Вернулись они через час. Прижимая к груди картину, Кошкодоев деликатно осведомился:
— Кажется, шла речь о вечере, э-э-э… воспоминания о мире кино, забавные эпизоды… да и литература, кажется мне, тоже неплохой повод для разговора вдвоем?..
Аллочка Мизяева ничего не ответила, подошла к распахнутому окну. Влажный, свежий ветер, липы на затененном дворике. Тридцать два раза отшумели над головою эти летние ветерки. О чем кричишь ты, кукушка, над большой лесною поляной, усеянной стеклом и ржавыми банками?..

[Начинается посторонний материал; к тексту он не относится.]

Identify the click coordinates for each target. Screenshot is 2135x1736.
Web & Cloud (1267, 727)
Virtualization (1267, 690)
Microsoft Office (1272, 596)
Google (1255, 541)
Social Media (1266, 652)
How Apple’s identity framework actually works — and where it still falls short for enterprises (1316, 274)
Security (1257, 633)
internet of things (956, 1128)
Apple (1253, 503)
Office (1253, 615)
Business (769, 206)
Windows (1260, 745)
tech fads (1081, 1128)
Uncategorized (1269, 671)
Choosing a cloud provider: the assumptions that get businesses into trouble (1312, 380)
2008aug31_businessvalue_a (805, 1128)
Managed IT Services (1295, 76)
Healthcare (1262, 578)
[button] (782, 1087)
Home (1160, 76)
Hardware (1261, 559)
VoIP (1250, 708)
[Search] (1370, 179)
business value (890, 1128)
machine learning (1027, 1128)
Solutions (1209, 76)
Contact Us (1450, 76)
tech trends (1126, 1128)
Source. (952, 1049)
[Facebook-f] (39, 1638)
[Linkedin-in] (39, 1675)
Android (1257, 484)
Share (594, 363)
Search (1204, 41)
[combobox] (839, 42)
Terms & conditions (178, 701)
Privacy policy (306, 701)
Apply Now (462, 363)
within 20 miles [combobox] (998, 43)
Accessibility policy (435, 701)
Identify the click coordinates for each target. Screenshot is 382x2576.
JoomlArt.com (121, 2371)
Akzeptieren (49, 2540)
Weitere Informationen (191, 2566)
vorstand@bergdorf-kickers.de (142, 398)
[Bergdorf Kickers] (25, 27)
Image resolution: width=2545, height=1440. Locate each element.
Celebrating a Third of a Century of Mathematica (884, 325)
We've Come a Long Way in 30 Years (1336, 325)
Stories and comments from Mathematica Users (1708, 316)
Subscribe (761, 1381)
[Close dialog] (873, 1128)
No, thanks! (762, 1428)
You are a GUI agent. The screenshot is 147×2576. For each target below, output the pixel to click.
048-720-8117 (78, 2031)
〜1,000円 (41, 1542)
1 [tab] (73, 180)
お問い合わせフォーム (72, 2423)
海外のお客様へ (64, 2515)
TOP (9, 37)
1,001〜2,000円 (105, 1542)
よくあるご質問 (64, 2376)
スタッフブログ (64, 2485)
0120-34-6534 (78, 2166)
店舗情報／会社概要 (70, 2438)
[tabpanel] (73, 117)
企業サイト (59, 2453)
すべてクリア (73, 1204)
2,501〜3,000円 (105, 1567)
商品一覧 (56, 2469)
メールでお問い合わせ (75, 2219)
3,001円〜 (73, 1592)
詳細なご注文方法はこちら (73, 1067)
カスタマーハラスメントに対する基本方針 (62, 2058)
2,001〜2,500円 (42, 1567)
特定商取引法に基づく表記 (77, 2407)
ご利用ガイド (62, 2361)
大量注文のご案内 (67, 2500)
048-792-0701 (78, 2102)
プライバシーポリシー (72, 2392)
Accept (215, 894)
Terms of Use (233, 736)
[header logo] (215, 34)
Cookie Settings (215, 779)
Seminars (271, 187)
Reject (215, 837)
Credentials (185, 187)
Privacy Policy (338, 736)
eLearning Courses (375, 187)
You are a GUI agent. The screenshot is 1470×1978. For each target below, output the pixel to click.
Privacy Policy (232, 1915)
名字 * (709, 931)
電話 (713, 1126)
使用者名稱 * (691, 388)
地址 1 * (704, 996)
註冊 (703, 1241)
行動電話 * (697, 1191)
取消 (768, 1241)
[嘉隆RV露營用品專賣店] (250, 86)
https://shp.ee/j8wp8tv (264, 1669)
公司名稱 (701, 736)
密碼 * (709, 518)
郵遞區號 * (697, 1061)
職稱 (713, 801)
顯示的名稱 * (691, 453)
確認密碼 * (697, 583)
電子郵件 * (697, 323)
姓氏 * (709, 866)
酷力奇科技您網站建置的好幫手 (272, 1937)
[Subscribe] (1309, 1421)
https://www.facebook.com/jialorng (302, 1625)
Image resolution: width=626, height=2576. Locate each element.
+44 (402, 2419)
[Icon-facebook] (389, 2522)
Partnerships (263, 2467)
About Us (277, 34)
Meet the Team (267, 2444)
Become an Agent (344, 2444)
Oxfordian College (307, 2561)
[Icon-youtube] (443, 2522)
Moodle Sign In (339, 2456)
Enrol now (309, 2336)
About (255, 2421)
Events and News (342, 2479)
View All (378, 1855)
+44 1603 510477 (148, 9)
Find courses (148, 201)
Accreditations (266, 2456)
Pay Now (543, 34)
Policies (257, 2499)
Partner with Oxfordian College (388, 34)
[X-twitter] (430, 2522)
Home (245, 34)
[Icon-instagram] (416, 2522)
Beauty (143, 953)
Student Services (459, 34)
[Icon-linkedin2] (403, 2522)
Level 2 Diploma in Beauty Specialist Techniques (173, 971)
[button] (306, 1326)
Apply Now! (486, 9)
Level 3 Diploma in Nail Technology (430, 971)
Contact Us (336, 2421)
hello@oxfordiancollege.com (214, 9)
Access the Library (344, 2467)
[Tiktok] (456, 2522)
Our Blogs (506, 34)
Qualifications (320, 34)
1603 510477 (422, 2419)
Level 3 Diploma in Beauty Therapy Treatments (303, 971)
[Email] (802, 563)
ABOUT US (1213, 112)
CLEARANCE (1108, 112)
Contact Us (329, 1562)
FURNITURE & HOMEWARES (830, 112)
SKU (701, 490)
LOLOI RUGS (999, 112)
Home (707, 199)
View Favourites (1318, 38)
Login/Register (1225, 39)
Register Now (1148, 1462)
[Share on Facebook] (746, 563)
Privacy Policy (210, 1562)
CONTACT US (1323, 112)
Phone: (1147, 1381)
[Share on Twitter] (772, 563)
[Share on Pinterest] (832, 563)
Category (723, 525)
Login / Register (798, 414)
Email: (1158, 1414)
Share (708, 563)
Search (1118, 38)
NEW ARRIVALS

ОПЕНКИН, СПОРИВШИЙ С САМОЛЕТОМ
На глянцевой цветной обложке кент в шляпе палил из револьвера, валялась полуголая девка — то ли пьяная, то ли мертвая, не поймешь; легковушка чуть не ложилась бортом на дорожном зигзаге. Федор Иваныч Урябьев крякнул, опустил книжку в полиэтиленовый пакет. Он регулярно ходил в библиотеку, менял дочке Зое боевики и детективы на «что-нибудь такое же». Сам он не больно любил эту литературу: так, почитывал иногда, — но, подобно большинству практиков, всю жизнь работавших на Закон, не ставил в грош ни описываемые приключения, ни фигурирующих там коллег. Особенно раздражали преступники: уж такие они задумывали там злодейства, такие сложные измысливали ходы! Уж так ломали головы следователи и оперативники, частные сыщики, полицейские и свой брат милиционер, чтобы разобраться в ихних хитросплетениях! Отставной же майор убежден был в обратном: преступник — дурак. Особенно убийца, насильник, вор. Ну как же он не дурак, если проблему, стоящую перед ним, решить нормально, по-людски, как делается это сплошь и рядом в обычной жизни, не в состоянии: надо убить, надо изнасиловать, надо украсть. Все — от бессилия, от недостатка ума. А то, что не всех могут сразу схватить, раскрыть их пакости — так ведь узнать, раскрыть тайну всегда тяжело, вон ученые над некоторыми бьются годами, десятилетиями, даже сотни лет, — что же вы хотите от простых людей, тех же следователей, оперативников, они крутятся, как могут, и силы-то у них не столь велики, и времени отпущено всего-ничего, и орудия производства, по сути, те же, что и тысячу лет назад: голова да ноги.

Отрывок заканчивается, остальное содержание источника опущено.